◆ Information shown ◆
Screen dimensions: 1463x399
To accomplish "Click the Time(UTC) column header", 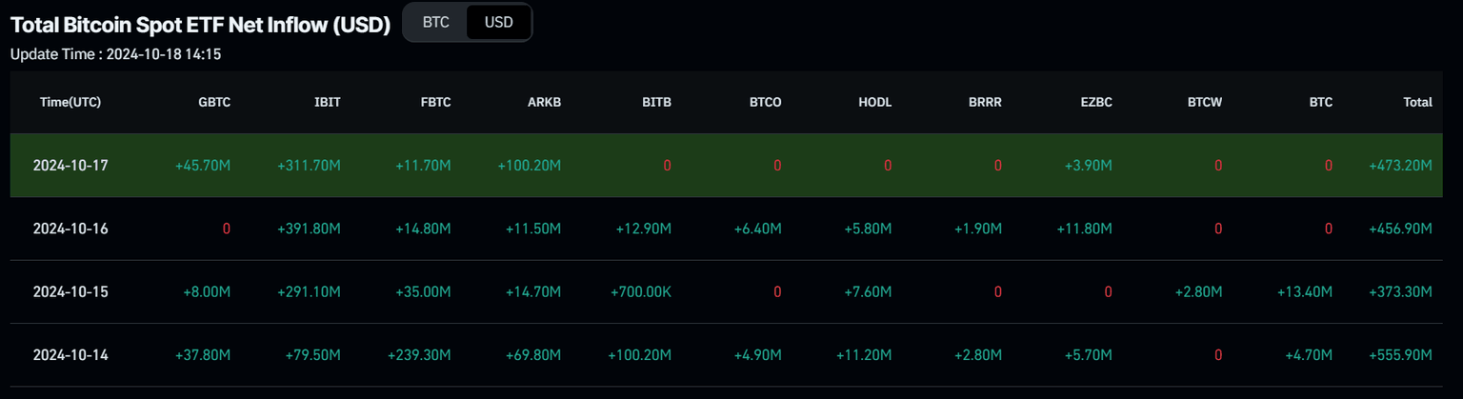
...
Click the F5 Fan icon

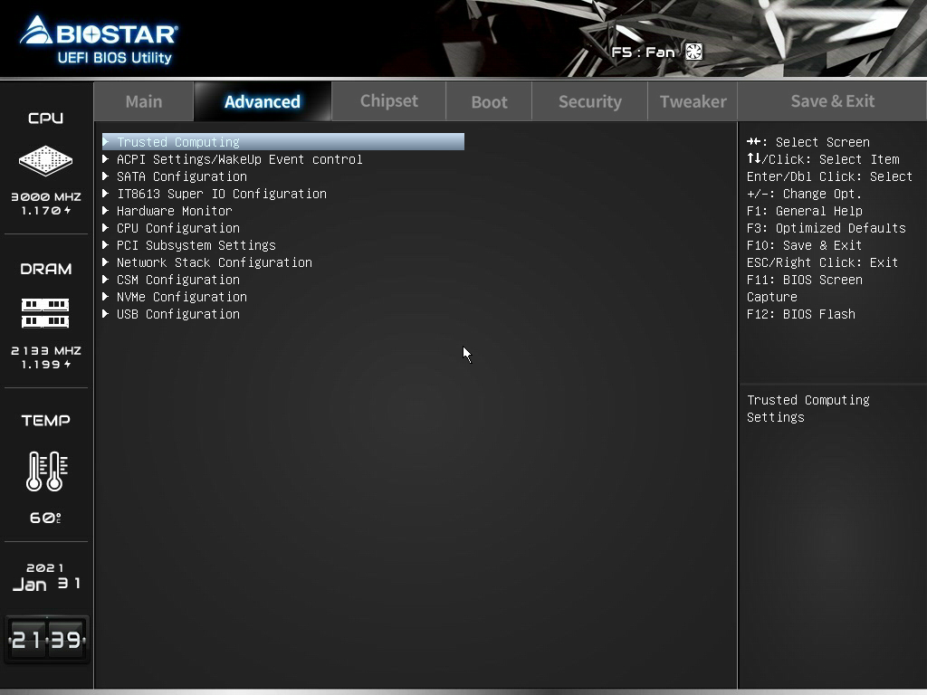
---
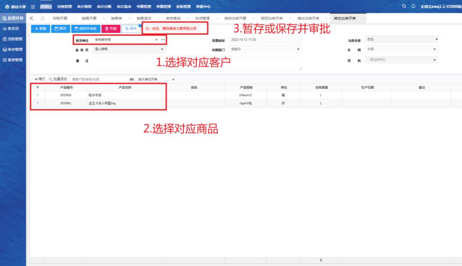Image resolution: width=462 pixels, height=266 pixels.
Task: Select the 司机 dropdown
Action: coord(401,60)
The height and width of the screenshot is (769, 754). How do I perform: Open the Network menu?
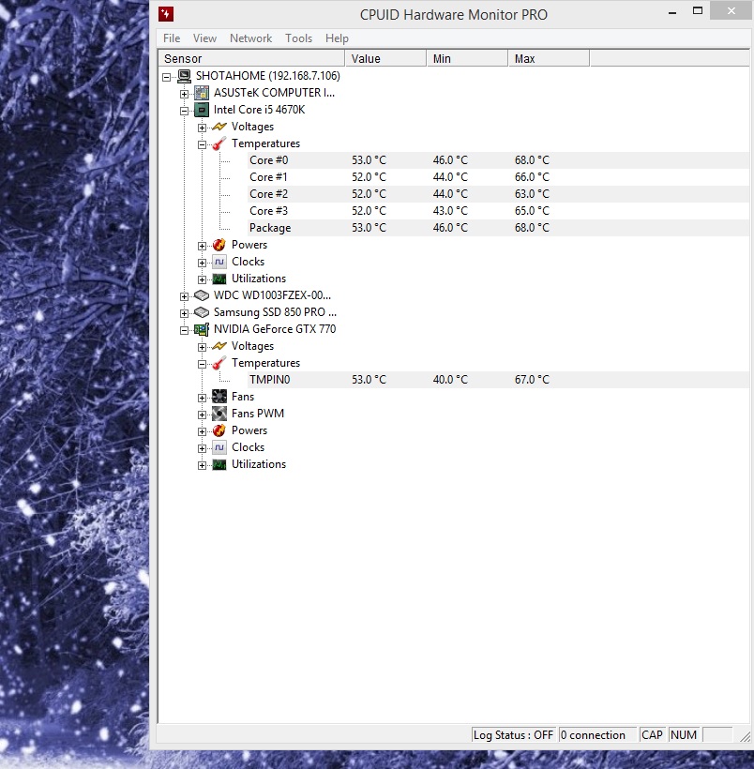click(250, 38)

◆ Exercise directions ◆
Print exactly, with no pictures, the lines above from the one that holds "Screen dimensions: 1463x399" through the one that holds "the Time(UTC) column", both of them included.

◆ Result ◆
Screen dimensions: 1463x399
To accomplish "Click the Time(UTC) column header", 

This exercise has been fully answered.